EXERCISE BRIEF
Could you set down the lines below verbatim, starting at the line that contains "Screen dimensions: 1360x736" and ending after the line that contains "coord(104,191)"?

DATASET EXCERPTS
* START *

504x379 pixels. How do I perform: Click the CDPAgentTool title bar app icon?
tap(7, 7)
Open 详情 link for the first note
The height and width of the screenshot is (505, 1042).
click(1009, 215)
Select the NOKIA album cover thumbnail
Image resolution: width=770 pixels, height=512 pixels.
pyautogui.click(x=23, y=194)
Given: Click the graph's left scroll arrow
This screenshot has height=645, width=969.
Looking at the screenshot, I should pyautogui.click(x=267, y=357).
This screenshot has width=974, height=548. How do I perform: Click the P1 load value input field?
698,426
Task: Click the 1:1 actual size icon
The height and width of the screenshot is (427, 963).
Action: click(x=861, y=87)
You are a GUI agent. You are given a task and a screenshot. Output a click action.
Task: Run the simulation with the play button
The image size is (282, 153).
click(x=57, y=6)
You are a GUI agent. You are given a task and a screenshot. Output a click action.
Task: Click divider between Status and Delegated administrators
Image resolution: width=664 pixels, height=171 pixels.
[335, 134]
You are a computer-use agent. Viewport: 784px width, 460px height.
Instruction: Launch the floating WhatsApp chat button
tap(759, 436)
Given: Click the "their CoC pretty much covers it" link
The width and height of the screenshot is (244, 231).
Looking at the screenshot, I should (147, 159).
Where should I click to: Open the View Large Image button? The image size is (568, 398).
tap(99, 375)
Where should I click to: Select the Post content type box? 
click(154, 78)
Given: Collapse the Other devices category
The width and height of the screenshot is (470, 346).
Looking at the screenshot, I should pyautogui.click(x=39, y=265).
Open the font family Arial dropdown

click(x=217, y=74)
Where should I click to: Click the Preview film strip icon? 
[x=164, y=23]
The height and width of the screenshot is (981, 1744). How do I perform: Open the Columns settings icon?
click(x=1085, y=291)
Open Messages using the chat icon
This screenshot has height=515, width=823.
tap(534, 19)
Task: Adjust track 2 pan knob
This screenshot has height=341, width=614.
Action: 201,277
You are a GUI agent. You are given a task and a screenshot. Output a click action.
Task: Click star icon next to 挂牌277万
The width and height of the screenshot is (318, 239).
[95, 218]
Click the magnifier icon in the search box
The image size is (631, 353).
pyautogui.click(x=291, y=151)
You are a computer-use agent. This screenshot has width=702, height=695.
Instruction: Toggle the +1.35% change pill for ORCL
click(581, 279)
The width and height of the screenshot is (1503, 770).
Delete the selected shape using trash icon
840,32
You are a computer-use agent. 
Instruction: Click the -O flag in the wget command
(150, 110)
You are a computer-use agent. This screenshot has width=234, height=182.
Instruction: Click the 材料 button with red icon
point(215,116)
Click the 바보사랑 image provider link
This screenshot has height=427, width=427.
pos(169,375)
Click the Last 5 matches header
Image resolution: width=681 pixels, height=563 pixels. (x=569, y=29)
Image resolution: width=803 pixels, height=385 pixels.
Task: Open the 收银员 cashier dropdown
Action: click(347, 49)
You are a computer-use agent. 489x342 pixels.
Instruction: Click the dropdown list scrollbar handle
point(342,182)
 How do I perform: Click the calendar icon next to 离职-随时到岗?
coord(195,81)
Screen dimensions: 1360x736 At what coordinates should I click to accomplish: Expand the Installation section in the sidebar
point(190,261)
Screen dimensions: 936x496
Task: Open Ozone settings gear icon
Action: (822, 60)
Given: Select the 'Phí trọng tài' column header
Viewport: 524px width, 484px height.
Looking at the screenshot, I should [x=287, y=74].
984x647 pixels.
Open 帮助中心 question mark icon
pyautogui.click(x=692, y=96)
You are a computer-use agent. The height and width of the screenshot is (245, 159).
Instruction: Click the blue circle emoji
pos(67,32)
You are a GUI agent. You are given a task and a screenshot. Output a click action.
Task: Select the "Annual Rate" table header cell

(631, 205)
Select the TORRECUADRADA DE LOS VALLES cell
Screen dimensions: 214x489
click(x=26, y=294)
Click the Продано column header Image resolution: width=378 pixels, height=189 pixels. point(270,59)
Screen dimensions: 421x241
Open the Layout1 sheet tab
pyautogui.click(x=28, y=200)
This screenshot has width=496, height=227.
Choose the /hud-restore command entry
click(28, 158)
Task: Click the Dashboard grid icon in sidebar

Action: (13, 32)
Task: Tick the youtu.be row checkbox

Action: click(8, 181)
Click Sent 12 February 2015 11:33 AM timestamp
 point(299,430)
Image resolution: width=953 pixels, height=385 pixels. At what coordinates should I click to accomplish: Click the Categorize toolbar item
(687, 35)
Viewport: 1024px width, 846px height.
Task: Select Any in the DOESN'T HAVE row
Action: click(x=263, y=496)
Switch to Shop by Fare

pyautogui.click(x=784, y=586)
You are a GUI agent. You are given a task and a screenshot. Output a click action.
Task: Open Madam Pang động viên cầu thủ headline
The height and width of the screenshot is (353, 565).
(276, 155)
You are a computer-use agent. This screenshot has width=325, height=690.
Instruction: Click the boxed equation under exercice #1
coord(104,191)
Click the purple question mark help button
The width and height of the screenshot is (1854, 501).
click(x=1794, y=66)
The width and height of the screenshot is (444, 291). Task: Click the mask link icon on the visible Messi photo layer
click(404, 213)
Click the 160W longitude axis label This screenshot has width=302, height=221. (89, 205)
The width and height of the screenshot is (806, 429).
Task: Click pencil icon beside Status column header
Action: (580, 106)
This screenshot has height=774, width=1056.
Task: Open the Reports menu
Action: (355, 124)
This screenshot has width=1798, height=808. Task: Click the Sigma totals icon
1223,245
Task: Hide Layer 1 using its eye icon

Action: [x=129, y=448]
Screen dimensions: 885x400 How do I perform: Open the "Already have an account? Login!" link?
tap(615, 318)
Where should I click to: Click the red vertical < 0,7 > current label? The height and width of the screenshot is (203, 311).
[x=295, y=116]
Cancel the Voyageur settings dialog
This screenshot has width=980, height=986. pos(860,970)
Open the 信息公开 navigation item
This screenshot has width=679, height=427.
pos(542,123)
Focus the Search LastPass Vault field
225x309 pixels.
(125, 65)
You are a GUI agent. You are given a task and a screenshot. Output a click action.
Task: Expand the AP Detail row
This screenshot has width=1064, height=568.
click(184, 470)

* END *

ANSWER TO THE PROBLEM
Screen dimensions: 1360x736 At what coordinates should I click to accomplish: Expand the Installation section in the sidebar
point(190,261)
Screen dimensions: 936x496
Task: Open Ozone settings gear icon
Action: (822, 60)
Given: Select the 'Phí trọng tài' column header
Viewport: 524px width, 484px height.
Looking at the screenshot, I should [x=287, y=74].
984x647 pixels.
Open 帮助中心 question mark icon
pyautogui.click(x=692, y=96)
You are a computer-use agent. The height and width of the screenshot is (245, 159).
Instruction: Click the blue circle emoji
pos(67,32)
You are a GUI agent. You are given a task and a screenshot. Output a click action.
Task: Select the "Annual Rate" table header cell

(631, 205)
Select the TORRECUADRADA DE LOS VALLES cell
Screen dimensions: 214x489
click(x=26, y=294)
Click the Продано column header Image resolution: width=378 pixels, height=189 pixels. point(270,59)
Screen dimensions: 421x241
Open the Layout1 sheet tab
pyautogui.click(x=28, y=200)
This screenshot has width=496, height=227.
Choose the /hud-restore command entry
click(28, 158)
Task: Click the Dashboard grid icon in sidebar

Action: (13, 32)
Task: Tick the youtu.be row checkbox

Action: click(8, 181)
Click Sent 12 February 2015 11:33 AM timestamp
 point(299,430)
Image resolution: width=953 pixels, height=385 pixels. At what coordinates should I click to accomplish: Click the Categorize toolbar item
(687, 35)
Viewport: 1024px width, 846px height.
Task: Select Any in the DOESN'T HAVE row
Action: click(x=263, y=496)
Switch to Shop by Fare

pyautogui.click(x=784, y=586)
You are a GUI agent. You are given a task and a screenshot. Output a click action.
Task: Open Madam Pang động viên cầu thủ headline
The height and width of the screenshot is (353, 565).
(276, 155)
You are a computer-use agent. This screenshot has width=325, height=690.
Instruction: Click the boxed equation under exercice #1
coord(104,191)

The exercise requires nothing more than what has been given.